Nader Shah was passing through the forest in Mazandaran where rounds of bullets came from behind the trees. A bullet gazed his right arm, and struck his horse on the head, who fell immediately to the ground. The incident weakened him morally but the conquest of Daghestan was effected with little difficulty; as most of the savage chiefs, alarmed at Nader’s approach, came to him at the head of their tribes, and made a promise of submission to their king.

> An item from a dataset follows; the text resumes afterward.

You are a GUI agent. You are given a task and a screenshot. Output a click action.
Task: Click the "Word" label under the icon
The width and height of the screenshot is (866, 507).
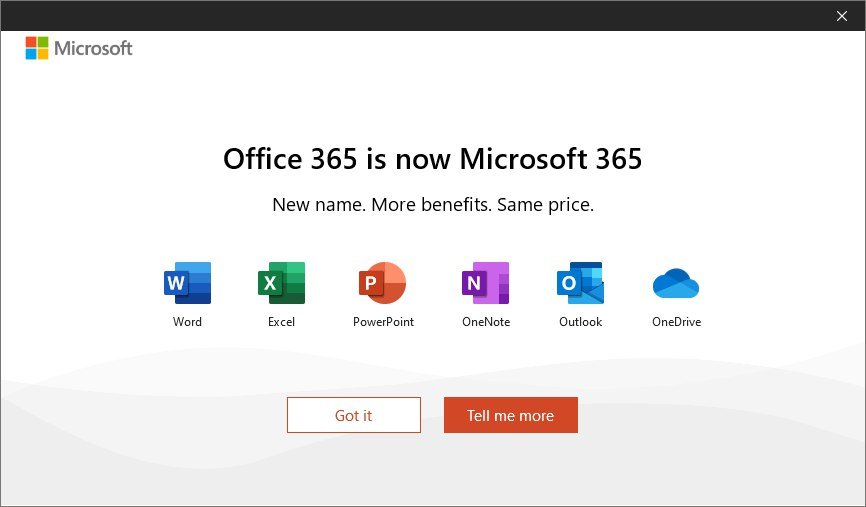(x=187, y=322)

He came to stay for rest in Tehran for several months. Tehran used to be a small city with vast gardens and a nice weather mostly used as a summertime resting place to regain energy. The Russian envoy named Kaloushkin succeeded to meet with him in Tehran. Here's some excerpts from this visit on Feb, 15, 1742 in Saint Petersburg records:
"It was very difficult to meet with Nader. He's so maudlin with victory that he openly says that he can capture the earth at once if he wants. Nader is a military man and can not be trusted on political commitments. He does not like Ottomans and will not be good with us from his heart. It's very difficult to enter a political bargain with him because he prefers military solution for every situation. He loves swords, cannons, horses and obedient soldiers. Despite all this, whenever he's tired he asks his secretary who is present at all times to read him a poem from Hafez."

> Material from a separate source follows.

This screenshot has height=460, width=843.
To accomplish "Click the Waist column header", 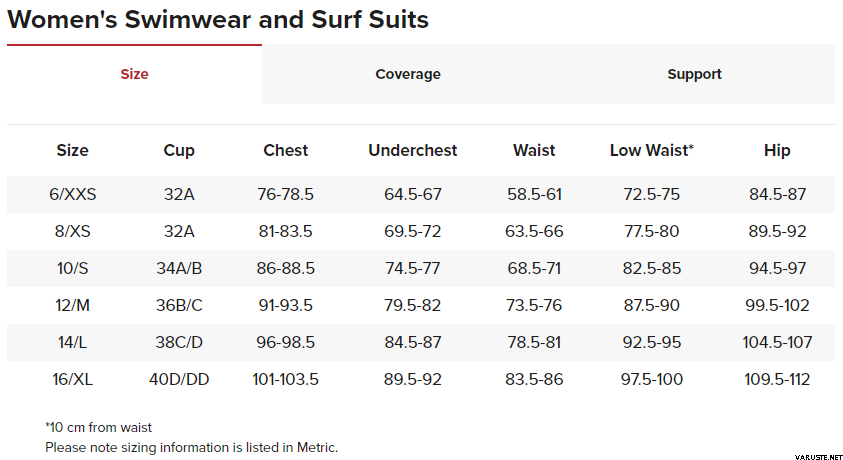I will point(534,150).
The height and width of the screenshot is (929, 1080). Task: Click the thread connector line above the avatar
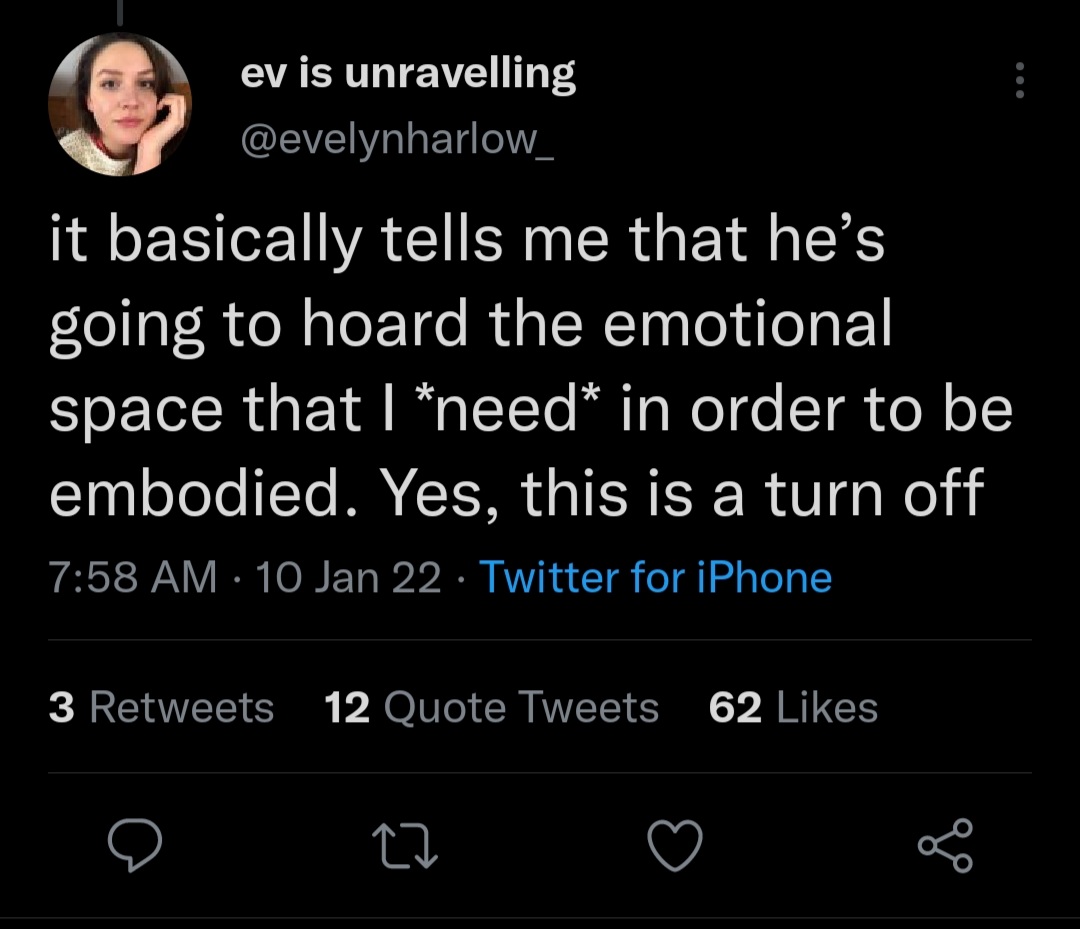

If Nader Shah had perished in the forest of Mazandaran his course would have been completely glorious; It had been suggested to him that the villain, who fired at him in the forest, had been hired by his eldest son Reza Gholi. Whether the suggestion was just or groundless, it is certain that Nader, in a fit of rage, ordered the Prince’s eyes to be torn out; the common, but inhuman, punishment for high crimes in Asia. His orders were no sooner executed. Then remorse, anguish, and despair succeeded to his wrath, and the great king started to have some sort of mental disorder which gained new force every day.